O principal fator foi uma alteração natural no ciclo
climático ocorrida há 3.600 anos, com intensos El Ninõs,
diz um estudo publicado hoje na revista "PNAS", liderado
pelo antropólogo Daniel Sandweiis, da Universidade do
Maine (EUA).
Hakan Svensson Xauxa/GNU FDL

Ruínas de pirâmides em Caral, cidade sagrada erguida no
norte do Peru há 5.000 anos; terremotos e clima
afastaram população
O trabalho se baseou em uma série de evidências
geológicas nos sítios arqueológicos de Caral (localizado
no interior, 182 km ao norte de Lima) e de Áspero, no
litoral.
O cenário descrito por Michael Moseley, cientista da
Universidade da Flórida que também participou do estudo,
é desolador. "No final do período analisado [entre 3.600
e 3.800 anos atrás] alguns templos foram reconstruídos,
mas outros não."
Em Áspero, diz Moseley, o povo chegou a viver entre os
templos danificados, perto de terras férteis que tinham
sofrido depósitos de sedimentos e virado arenais. "Houve
até rejeição aos deuses, algo que aumentou quando a
invasão da areia ficou maior."
O aumento de sedimentos no local foi resultado de uma
sequência de eventos.
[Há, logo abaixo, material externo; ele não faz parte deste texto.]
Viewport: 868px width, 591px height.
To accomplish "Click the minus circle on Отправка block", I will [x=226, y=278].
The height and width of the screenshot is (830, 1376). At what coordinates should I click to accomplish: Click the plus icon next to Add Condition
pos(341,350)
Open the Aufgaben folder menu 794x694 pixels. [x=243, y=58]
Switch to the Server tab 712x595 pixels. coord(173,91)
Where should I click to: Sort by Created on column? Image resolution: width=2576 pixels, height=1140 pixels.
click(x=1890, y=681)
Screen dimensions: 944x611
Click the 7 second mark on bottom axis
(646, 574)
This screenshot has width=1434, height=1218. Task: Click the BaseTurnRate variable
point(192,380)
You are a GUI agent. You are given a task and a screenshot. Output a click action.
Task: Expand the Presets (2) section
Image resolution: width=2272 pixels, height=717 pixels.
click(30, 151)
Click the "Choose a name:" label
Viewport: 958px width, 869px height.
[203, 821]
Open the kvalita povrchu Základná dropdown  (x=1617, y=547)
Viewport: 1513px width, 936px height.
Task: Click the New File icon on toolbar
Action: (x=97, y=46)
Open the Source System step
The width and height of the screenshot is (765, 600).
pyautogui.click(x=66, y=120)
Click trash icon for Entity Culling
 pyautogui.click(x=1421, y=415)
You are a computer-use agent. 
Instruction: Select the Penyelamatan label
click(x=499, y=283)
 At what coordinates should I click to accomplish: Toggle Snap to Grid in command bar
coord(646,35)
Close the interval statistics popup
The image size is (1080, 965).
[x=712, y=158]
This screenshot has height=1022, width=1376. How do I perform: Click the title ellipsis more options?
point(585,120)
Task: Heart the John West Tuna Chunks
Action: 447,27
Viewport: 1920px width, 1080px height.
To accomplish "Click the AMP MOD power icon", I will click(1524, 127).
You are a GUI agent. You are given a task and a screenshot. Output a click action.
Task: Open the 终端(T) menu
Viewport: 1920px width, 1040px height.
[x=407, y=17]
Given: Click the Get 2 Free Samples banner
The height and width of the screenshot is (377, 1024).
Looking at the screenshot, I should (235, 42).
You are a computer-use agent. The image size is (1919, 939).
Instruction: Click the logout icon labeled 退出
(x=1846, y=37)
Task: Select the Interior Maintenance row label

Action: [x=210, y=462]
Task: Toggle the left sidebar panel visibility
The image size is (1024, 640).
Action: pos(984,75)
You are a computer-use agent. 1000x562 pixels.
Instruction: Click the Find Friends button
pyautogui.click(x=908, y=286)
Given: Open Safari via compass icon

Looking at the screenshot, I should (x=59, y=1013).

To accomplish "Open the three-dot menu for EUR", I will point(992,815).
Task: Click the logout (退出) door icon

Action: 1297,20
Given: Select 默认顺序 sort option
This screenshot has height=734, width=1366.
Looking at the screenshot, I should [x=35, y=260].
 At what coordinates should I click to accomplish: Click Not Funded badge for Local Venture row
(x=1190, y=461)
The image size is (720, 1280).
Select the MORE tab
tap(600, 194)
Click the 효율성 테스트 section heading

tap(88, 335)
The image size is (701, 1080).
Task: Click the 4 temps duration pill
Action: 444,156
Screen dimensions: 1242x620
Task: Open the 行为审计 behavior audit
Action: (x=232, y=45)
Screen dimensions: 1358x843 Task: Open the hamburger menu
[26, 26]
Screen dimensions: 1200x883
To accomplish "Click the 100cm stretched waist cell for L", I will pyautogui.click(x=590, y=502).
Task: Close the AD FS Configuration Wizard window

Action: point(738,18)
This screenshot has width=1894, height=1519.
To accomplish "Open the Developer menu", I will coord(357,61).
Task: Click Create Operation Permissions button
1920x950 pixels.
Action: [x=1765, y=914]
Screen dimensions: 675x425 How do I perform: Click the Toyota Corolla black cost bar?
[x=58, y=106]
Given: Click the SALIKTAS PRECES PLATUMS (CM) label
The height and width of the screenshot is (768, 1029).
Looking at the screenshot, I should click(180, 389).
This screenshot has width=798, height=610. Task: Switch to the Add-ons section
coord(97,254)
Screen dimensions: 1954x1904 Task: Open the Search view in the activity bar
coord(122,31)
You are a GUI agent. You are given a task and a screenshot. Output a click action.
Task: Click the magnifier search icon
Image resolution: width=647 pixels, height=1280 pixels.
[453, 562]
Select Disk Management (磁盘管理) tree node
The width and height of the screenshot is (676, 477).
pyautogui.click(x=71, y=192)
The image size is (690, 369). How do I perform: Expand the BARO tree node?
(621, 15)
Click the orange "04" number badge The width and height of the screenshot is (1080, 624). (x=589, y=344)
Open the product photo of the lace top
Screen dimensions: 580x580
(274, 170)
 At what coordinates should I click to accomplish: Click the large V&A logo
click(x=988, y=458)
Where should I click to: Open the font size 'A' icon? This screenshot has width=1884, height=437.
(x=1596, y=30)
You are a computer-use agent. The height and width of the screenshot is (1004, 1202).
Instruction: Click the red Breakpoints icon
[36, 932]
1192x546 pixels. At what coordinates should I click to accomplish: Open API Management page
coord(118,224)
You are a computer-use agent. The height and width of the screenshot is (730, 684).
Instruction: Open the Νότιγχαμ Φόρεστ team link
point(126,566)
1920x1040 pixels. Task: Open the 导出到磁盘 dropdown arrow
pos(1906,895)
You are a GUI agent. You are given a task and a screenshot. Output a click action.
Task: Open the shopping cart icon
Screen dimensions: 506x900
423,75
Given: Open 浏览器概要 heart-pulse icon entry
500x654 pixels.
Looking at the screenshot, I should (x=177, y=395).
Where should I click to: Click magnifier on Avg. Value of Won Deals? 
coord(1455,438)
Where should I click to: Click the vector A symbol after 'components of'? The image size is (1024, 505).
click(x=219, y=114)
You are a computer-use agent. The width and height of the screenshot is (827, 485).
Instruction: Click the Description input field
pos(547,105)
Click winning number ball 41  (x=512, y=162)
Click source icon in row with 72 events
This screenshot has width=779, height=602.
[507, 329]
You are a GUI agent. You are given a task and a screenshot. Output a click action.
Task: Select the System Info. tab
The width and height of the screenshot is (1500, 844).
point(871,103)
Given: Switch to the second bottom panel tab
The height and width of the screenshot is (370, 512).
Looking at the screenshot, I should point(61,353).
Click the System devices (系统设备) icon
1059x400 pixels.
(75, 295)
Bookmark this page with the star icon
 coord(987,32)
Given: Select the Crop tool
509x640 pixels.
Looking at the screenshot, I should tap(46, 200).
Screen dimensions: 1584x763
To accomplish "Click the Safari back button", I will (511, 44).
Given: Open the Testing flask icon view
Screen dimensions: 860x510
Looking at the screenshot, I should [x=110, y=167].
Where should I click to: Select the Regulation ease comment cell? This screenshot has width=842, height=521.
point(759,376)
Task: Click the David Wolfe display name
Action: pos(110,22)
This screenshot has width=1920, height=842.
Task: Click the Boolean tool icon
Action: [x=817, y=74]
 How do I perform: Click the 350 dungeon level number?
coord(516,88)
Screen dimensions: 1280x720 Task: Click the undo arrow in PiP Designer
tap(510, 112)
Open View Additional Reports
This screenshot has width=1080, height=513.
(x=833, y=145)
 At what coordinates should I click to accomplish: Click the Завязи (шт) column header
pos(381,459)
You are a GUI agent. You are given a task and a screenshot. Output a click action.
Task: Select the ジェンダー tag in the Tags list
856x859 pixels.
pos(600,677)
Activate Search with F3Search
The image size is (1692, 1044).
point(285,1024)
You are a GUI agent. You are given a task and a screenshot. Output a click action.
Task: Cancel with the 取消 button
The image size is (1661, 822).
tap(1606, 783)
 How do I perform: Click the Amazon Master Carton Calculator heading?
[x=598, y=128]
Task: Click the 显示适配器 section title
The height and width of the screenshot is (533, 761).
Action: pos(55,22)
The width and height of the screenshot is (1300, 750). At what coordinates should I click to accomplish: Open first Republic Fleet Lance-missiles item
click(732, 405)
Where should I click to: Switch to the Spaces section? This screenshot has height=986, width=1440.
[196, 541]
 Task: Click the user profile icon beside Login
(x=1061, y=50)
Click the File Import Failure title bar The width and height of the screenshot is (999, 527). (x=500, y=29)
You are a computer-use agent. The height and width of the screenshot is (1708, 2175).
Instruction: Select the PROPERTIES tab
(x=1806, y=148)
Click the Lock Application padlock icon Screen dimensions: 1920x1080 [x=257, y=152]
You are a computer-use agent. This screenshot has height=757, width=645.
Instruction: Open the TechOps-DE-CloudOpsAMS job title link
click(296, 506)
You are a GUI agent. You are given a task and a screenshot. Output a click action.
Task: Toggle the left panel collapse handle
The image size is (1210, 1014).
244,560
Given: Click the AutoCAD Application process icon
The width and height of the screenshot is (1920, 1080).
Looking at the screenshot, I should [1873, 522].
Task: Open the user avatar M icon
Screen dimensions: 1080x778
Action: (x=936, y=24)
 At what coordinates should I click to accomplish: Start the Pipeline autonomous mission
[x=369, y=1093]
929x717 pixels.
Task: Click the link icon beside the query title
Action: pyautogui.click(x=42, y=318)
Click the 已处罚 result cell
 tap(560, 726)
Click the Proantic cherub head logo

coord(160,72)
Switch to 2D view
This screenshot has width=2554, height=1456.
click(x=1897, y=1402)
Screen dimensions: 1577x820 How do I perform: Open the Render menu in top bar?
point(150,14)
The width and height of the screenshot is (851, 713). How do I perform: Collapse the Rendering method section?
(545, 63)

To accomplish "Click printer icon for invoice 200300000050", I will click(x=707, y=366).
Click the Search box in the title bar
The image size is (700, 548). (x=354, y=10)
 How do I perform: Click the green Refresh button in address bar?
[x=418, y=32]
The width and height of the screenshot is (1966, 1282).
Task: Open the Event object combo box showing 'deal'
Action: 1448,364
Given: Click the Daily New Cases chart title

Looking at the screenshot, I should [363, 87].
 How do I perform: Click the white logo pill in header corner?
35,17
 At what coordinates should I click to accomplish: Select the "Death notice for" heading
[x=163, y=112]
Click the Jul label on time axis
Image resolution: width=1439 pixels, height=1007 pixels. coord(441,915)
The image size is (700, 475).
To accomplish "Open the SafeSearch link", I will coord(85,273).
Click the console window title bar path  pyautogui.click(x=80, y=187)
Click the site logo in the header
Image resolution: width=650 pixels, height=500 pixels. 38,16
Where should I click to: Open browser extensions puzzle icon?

Terremotos, primeiro, alteraram a
configuração geológica local. Ao mesmo tempo, inundações
afetarem diretamente as cidades e carregaram mais areia
para a região.
O depósito de sedimento perto da costa, então, fez com
que o rio Supe --eixo do vale que abrigava a
civilização- fosse modificado. A pesca e a irrigação que
sustentavam a economia local ruíram.
Segundo os cientistas, o desfecho foi quase imediato. A
sociedade de Caral-Supe, que prosperou no norte do Peru
4.000 anos antes dos incas, acabou sucumbindo às
intempéries da natureza.
Os povos que passaram a habitar a região depois mudaram
seu modo de agir, afirmam os cientistas envolvidos na
pesquisa. "Essas novas pessoas usavam cerâmica, uma
espécie de tecelagem e uma maior diversidade agrícola",
diz Moseley.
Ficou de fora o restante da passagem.